▶ [Challenges]:
a – Translate this sentence from the Formula 1 careers article into Spanish: "The new engines in F1 are very complex but are a really great vision of the future of everyday road car technology."
b – The Formula 1 careers article names several fields that will contribute more to performance in 2014. List every one of them.
c – Carry on writing the Formula 1 careers article from the point where it ends.

2014 is the start of a new era in Formula 1 and the new look sport has already grabbed the headlines as teams struggle to get to grips with new technology and sport cars with ugly looking noses. F1 is set for a big change but this might also present a great opportunity for people wanting to get into the sport. Here are 5 ways I believe you can make the most of F1’s new rules and use this time of change to start your career in the sport :

1) Take advantage of diversifying technical challenges

The new engines in F1 are very complex but are a really great vision of the future of everyday road car technology. To succeed in 2014 F1 teams are going to need staff with a wider and more diverse set of skills than ever before. Electronics, IT, chemistry and materials are all set to make a greater contribution to performance in 2014 and mean opportunities for you to get involved.

2) Create innovative marketing opportunities

The cost of the new technologies has meant the budgets of even the biggest teams have been stretched further than ever before. Teams are looking for ever more inventive ways to market themselves and sell F1 to potential sponsors and partners. The new eco-friendly engines and hybrid technologies have opened up new markets and allow teams to promote a whole new energy conscious image for Formula 1. Teams will be on the lookout for marketing talent with fresh ideas and forward looking ways to generate income.

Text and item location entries
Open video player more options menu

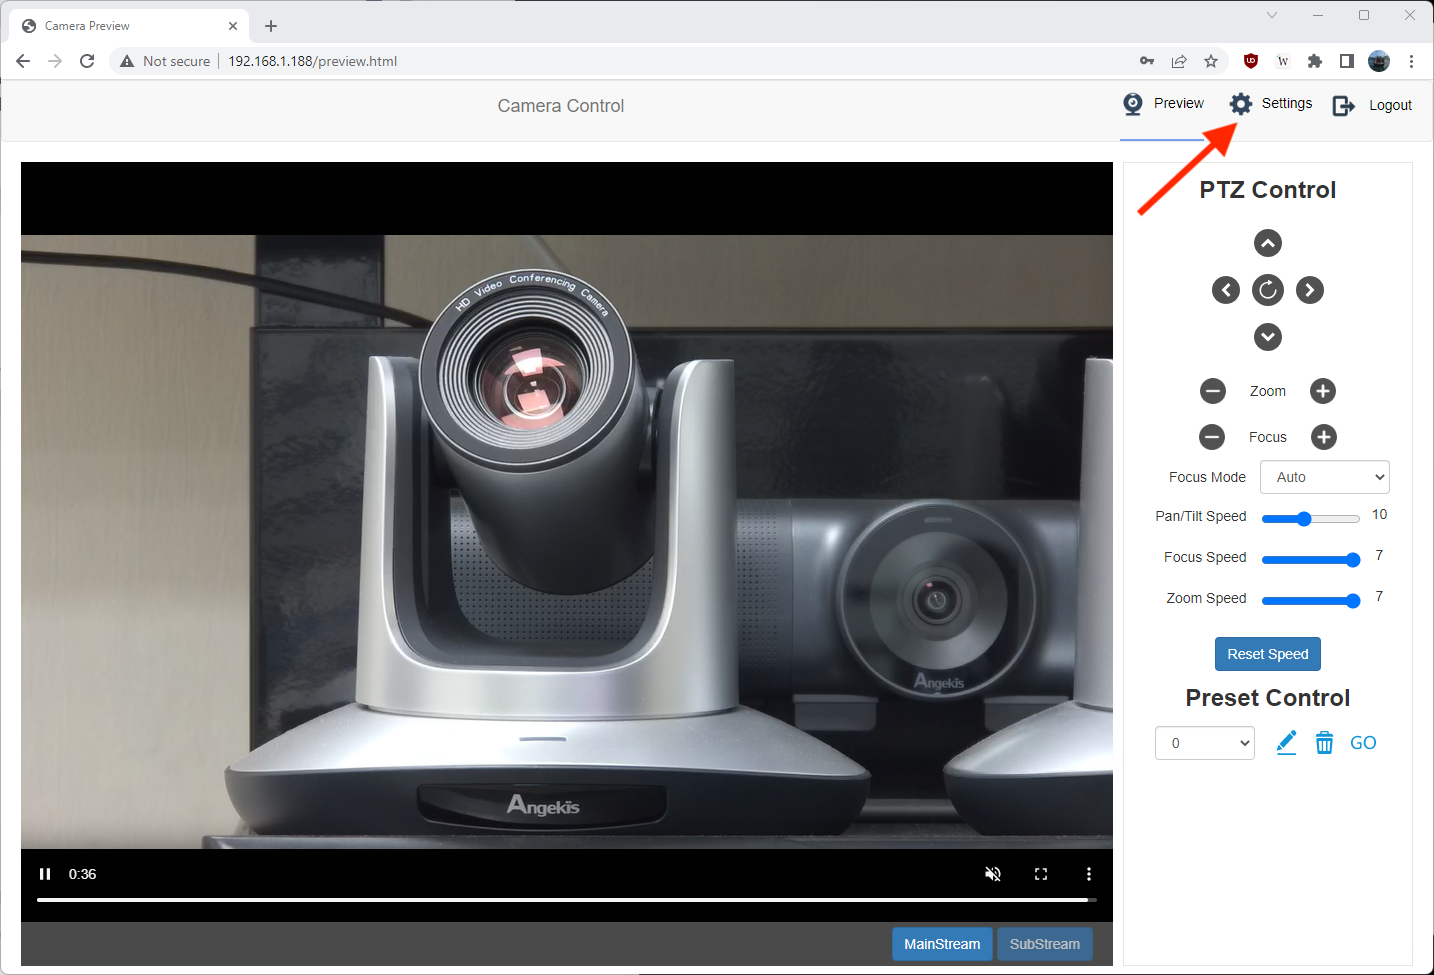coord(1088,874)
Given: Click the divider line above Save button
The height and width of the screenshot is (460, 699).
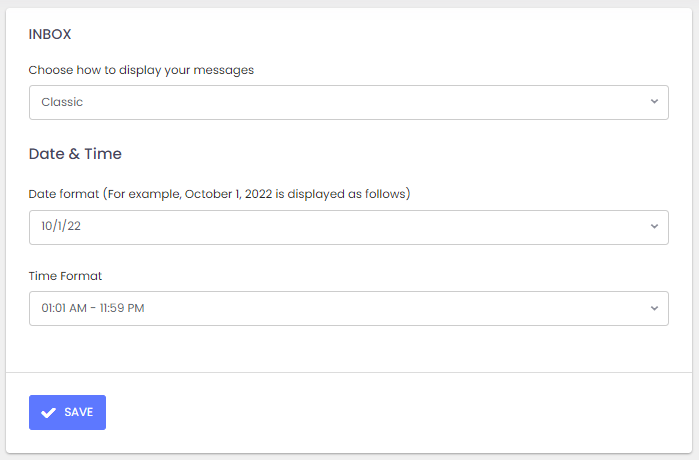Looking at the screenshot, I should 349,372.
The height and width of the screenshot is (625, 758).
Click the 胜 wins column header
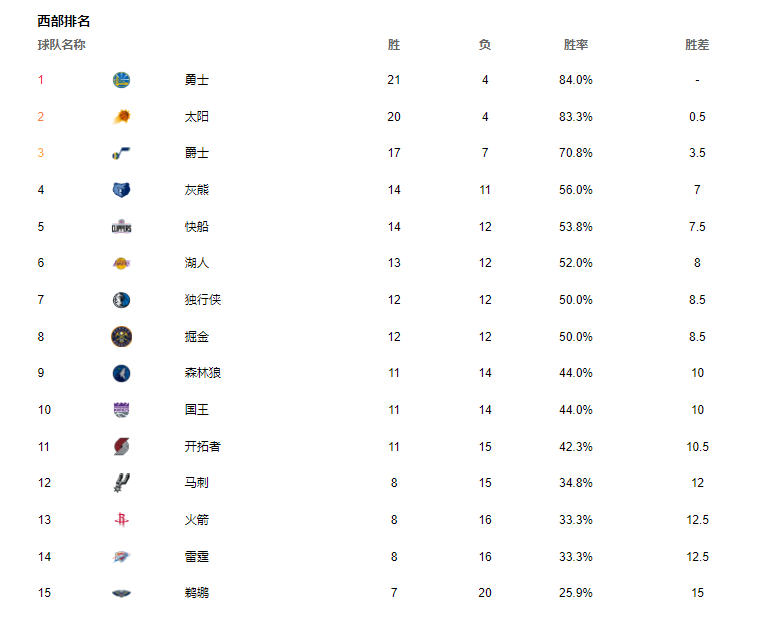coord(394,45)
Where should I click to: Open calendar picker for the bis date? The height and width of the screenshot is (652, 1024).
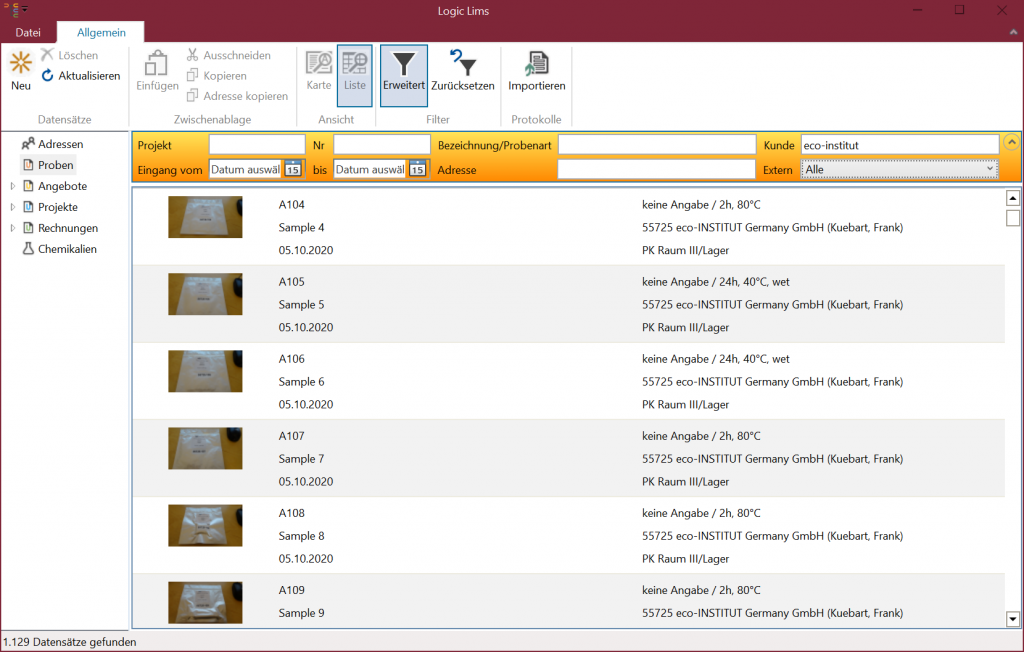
* * *
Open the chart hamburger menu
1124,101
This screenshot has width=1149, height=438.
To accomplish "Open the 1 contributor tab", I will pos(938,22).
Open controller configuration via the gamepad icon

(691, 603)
...
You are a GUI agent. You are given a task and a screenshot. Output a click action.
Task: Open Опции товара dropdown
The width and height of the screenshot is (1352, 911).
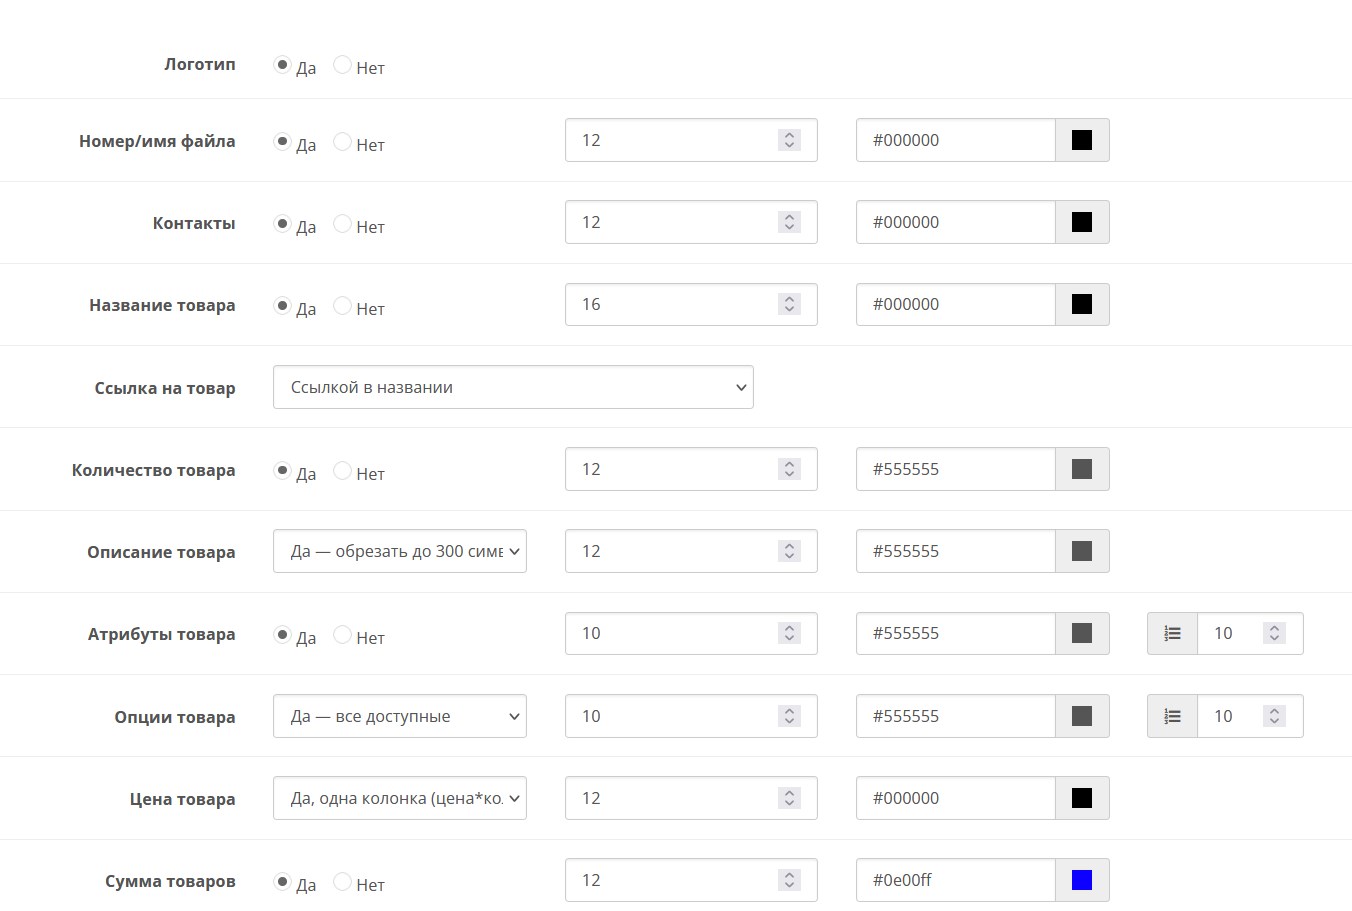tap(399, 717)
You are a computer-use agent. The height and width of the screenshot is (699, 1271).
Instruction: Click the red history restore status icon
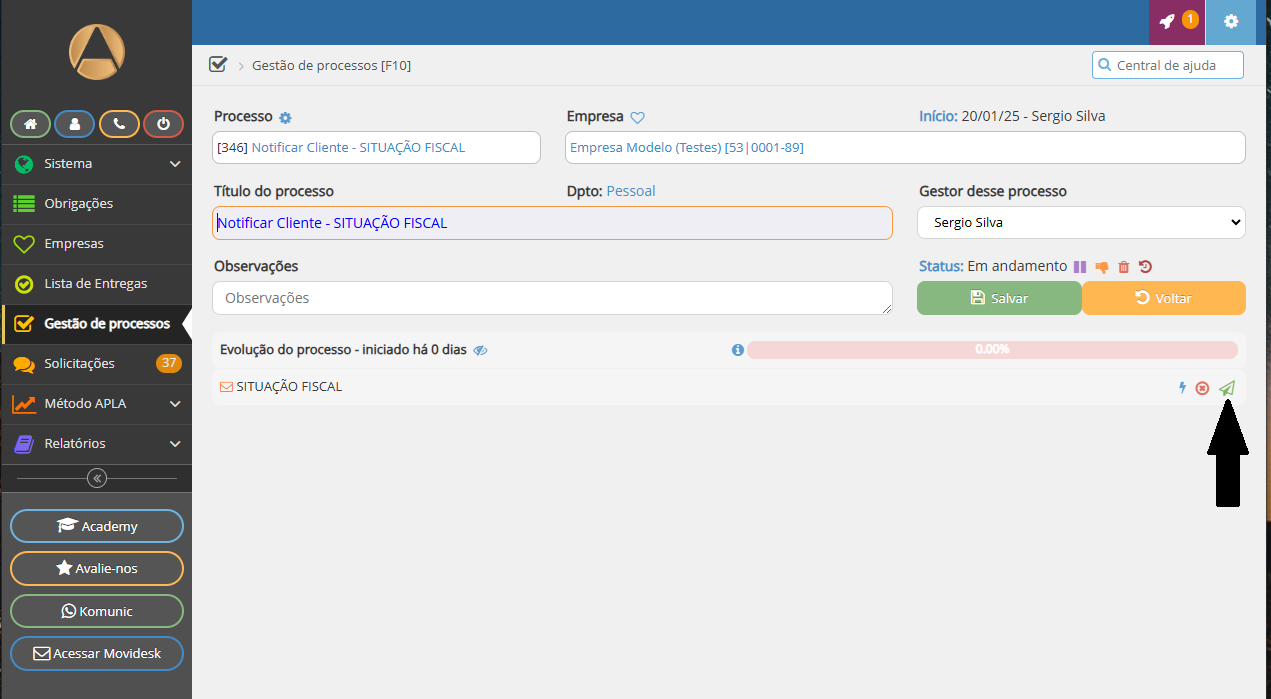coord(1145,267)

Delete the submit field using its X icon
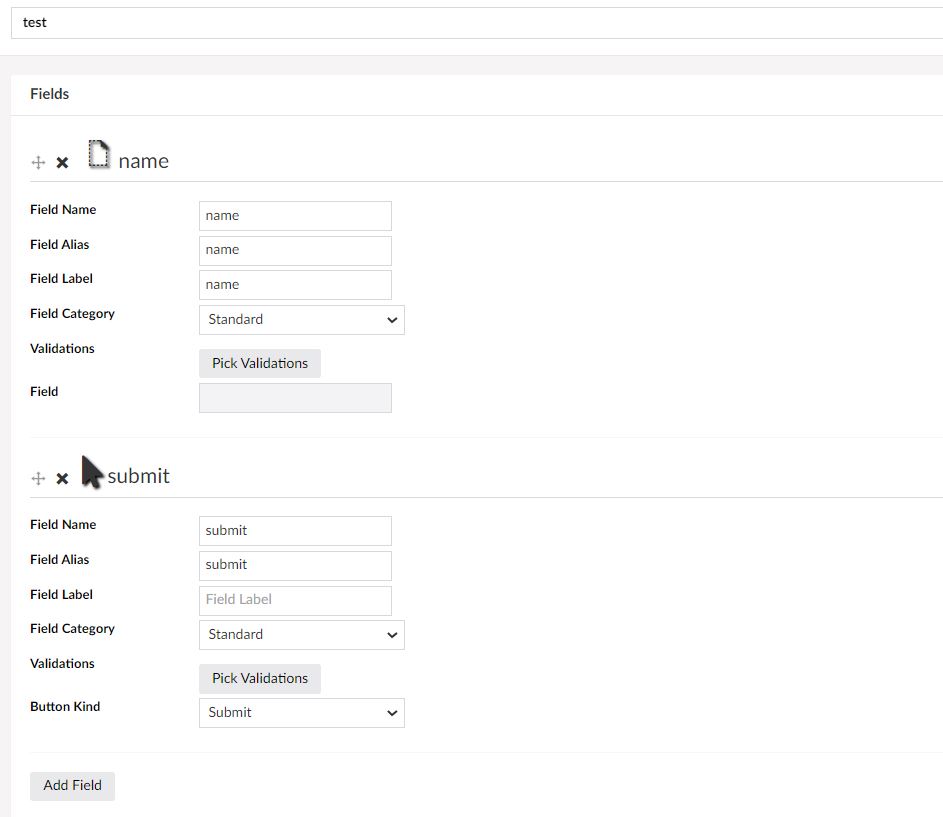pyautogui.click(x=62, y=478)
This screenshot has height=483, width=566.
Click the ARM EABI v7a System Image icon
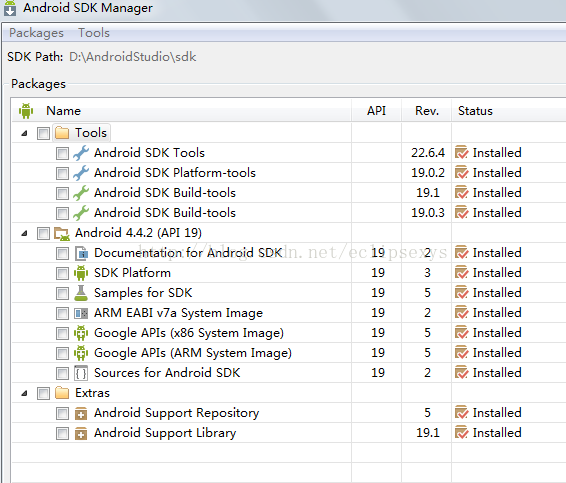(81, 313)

▶ [Answers provided]:
a – Los nuevos motores de la F1 son muy complejos, pero ofrecen una visión realmente magnífica del futuro de la tecnología de los automóviles de calle de uso cotidiano.

b – Electronics, IT, chemistry, materials

c –
3) Take advantage of increased engine budget spend

While budgets at the teams themselves might be tight, the investment by the 3 (soon to be 4) engine manufacturers is set to be enormous as they battle for supremacy. As always, more money means more jobs and already these manufacturers are employing a huge amount more people than they were during the engine freeze years of the V8.

4) Get ready to attract new manufacturers

The new for 2014 Formula 1 is yet to get to its first race but already the new rules have created a large fan and media interest. The energy efficient technology and road car relevance are much more attractive to automotive companies than the old V8 rules. Behind the scenes there are many rumours that another manufacturer is ready to get involved, be that Audi, Toyota or BMW. Times have been tough but this might be the start of another expansion in Formula 1 and there will being many more jobs opportunities to go with it.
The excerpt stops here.